* As far as I know this paper wasn't circulated for informal peer review before being made public; I heard no talk on the grapevine. (Edit: apparently it was circulated and someone other than the author made it public.)
* Therefore a proper assessment is going to take a while. Until then we can only speculate :-)
* While the crank attempts at P =? NP are statistically much more common (http://news.ycombinator.com/item?id=347295), this isn't one of them. The author is a legit computer scientist: http://www.hpl.hp.com/personal/Vinay_Deolalikar/
* On the other hand he hasn't published much on complexity theory and isn't known in that community. Which is weird but not necessarily a red flag.
* Looking at his papers, it's possible he's been working on this for about 5+ years -- he has two threads of research, basic and industrial, and the former line of publications dried up around 2004.
* On the other hand I don't think anyone knew he was working on this.

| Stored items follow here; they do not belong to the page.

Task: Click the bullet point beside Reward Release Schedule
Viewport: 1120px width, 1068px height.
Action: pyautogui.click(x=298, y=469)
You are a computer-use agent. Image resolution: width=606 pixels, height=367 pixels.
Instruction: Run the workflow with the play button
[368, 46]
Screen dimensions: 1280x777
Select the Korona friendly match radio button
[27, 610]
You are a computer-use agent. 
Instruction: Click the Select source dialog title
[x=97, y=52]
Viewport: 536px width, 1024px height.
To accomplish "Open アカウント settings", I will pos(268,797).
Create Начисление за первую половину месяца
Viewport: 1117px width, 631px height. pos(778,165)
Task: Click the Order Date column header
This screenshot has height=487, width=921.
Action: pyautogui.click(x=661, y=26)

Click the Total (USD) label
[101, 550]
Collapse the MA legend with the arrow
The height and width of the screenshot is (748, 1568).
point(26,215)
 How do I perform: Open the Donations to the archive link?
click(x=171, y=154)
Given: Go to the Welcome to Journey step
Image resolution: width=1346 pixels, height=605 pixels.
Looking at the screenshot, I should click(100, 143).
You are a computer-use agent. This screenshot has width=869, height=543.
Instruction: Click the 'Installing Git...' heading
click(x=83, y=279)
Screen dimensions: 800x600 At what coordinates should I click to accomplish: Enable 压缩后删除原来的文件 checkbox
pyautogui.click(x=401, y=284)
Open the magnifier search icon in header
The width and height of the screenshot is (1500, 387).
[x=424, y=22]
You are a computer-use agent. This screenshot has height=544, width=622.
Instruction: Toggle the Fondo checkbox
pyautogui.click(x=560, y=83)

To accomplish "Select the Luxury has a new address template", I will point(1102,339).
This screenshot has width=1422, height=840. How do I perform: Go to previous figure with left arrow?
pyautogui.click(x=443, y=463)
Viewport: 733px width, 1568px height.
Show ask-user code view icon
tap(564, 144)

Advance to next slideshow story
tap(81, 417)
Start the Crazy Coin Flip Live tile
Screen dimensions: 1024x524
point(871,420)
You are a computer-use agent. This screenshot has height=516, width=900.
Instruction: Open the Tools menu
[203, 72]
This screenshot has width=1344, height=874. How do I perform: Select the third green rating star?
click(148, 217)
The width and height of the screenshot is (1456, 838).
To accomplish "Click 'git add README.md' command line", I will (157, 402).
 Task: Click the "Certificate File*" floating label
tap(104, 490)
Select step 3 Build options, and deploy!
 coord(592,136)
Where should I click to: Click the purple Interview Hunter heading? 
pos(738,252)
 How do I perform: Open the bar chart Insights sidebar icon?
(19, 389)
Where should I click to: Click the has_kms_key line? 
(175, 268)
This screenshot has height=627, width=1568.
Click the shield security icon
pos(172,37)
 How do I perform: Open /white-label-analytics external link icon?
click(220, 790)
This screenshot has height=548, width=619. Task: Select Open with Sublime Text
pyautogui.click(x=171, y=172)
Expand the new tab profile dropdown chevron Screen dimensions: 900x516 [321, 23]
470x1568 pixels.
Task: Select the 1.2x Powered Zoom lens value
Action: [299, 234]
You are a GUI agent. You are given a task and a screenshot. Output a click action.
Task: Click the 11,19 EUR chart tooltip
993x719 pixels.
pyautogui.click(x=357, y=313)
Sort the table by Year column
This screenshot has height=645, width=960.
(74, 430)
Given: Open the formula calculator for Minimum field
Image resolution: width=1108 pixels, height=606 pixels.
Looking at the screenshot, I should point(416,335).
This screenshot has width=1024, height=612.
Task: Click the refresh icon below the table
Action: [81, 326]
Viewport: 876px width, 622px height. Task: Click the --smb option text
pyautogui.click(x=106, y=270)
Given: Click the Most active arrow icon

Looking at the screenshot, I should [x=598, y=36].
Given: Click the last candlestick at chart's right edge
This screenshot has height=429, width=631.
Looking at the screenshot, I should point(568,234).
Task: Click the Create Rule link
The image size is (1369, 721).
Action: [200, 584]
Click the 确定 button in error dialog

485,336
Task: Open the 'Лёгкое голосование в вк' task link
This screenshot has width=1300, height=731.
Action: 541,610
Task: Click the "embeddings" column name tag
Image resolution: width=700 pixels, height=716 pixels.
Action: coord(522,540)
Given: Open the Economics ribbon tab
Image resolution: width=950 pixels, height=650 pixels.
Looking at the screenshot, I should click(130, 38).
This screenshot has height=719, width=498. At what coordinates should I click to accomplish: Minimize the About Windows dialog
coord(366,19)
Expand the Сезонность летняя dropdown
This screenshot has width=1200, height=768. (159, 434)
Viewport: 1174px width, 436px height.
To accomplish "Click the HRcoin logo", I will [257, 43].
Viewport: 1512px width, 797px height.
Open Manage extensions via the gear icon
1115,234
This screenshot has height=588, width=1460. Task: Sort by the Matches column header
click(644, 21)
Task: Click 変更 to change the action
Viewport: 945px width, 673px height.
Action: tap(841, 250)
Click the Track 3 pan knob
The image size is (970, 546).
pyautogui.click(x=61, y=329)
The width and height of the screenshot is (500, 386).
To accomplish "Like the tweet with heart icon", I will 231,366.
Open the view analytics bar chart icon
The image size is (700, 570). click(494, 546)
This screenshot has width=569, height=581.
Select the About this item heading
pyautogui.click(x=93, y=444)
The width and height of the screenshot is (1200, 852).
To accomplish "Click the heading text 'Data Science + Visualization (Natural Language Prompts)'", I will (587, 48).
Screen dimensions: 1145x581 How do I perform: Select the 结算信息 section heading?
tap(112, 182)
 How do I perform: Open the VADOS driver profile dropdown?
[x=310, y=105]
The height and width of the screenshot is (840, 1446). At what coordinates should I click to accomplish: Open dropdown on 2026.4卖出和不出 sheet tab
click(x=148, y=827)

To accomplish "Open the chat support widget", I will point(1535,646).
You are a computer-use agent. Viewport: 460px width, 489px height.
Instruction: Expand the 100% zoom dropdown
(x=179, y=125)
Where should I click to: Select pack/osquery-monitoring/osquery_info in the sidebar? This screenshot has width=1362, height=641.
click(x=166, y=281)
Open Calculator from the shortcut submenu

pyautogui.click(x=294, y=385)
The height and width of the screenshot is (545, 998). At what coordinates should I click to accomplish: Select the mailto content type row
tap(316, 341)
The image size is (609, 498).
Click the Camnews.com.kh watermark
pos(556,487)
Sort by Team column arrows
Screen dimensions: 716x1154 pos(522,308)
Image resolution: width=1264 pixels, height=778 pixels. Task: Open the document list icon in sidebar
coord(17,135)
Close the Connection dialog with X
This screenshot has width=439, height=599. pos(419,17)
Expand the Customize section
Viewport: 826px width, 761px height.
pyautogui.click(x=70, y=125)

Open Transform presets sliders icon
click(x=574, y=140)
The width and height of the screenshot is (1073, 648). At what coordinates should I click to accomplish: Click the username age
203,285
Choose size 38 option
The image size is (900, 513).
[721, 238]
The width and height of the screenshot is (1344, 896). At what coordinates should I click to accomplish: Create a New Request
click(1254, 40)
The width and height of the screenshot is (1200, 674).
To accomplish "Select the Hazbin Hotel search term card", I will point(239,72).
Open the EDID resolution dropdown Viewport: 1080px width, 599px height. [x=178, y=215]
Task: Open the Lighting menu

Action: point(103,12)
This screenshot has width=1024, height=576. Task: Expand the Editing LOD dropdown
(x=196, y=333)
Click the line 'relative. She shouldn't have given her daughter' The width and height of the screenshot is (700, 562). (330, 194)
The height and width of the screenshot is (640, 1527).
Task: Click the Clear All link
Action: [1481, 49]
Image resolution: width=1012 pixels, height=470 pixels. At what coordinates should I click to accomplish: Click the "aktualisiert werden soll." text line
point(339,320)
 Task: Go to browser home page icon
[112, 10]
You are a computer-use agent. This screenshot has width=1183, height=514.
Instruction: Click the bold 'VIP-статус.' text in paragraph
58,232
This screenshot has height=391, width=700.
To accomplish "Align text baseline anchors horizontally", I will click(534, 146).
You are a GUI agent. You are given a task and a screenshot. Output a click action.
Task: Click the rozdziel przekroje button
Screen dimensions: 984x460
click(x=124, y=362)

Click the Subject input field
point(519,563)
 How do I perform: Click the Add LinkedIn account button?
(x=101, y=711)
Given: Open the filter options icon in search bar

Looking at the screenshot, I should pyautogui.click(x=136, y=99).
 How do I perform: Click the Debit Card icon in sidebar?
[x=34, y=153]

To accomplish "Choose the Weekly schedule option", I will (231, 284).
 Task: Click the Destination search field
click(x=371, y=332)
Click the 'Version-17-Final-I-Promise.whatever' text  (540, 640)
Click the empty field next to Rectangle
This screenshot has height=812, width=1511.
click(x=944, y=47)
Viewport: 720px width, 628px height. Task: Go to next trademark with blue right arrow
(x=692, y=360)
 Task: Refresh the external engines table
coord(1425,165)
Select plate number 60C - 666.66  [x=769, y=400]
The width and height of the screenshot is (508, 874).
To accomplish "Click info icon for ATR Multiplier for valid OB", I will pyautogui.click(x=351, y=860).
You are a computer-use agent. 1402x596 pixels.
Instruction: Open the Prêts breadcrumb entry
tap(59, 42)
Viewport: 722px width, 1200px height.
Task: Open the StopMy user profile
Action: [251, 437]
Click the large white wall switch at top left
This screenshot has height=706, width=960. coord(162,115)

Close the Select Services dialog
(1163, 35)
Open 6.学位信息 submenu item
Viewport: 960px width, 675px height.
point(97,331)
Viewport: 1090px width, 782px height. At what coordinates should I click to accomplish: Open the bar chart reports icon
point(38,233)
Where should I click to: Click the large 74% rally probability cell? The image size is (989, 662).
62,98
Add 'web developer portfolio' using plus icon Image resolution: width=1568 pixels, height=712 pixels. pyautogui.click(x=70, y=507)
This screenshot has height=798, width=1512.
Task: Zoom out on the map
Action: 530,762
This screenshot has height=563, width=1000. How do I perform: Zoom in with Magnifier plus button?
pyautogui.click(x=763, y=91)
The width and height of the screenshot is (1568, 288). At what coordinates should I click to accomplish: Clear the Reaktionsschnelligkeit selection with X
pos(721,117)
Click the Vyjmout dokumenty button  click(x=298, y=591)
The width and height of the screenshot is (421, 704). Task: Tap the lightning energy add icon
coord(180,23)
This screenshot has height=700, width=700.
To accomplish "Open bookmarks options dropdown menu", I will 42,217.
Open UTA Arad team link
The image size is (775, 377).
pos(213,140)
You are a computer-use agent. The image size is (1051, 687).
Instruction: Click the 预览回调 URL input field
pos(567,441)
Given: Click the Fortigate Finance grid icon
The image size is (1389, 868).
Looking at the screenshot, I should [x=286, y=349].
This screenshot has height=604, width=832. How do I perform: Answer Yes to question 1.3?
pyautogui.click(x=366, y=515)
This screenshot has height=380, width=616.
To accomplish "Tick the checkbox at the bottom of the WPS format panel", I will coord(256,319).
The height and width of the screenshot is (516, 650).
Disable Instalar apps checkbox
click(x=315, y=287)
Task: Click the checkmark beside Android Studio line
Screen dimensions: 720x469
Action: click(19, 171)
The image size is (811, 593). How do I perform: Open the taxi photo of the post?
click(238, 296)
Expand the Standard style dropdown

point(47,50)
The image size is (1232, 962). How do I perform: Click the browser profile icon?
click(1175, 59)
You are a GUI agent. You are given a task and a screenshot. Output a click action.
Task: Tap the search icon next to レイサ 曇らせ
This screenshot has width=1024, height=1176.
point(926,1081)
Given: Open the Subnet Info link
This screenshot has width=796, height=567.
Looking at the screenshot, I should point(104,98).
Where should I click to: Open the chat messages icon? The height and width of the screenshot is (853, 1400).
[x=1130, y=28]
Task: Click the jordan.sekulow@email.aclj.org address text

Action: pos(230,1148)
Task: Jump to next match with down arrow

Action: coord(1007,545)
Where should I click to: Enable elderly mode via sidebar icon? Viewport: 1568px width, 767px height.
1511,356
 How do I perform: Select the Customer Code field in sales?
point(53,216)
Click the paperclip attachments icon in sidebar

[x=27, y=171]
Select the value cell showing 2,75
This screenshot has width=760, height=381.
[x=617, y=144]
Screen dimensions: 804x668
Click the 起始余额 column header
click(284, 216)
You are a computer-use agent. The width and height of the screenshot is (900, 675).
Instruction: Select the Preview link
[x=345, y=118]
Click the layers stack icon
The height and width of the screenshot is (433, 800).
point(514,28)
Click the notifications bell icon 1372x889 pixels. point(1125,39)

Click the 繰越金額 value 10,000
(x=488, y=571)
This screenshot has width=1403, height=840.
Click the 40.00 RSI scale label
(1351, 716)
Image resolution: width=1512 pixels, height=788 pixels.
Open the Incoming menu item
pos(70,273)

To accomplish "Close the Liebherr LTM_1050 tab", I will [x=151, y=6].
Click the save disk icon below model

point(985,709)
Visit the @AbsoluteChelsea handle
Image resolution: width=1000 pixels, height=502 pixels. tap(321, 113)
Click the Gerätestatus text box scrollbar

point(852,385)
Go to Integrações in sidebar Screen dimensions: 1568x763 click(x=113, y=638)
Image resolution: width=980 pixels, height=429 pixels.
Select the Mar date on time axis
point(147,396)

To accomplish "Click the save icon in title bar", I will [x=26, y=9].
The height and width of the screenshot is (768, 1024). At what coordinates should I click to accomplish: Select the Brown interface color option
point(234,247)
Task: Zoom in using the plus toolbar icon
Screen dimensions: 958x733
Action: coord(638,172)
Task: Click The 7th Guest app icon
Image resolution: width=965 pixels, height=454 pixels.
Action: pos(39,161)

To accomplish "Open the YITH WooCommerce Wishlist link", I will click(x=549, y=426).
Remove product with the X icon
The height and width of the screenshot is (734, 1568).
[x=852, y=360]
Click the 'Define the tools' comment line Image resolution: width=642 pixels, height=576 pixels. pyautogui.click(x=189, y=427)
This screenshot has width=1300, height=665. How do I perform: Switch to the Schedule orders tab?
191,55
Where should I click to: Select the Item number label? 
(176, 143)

The only known serious effort was by Ketan Mulmuley at U Chicago.
* It has been known that the straightforward combinatorial approaches to P =? NP aren't going to work, and therefore something out of left field was required (http://web.cs.wpi.edu/~gsarkozy/3133/p78-fortnow.pdf). Mulmuley's plan of attack involved algebraic geometry.
* This paper uses statistical physics. This approach doesn't seem to have been talked about much in the community; I found only one blog comment http://rjlipton.wordpress.com/2009/04/27/how-to-solve-pnp/#c... which mentions the survey propagation algorithm. (Deolalikar's paper also talks about it tangentially.)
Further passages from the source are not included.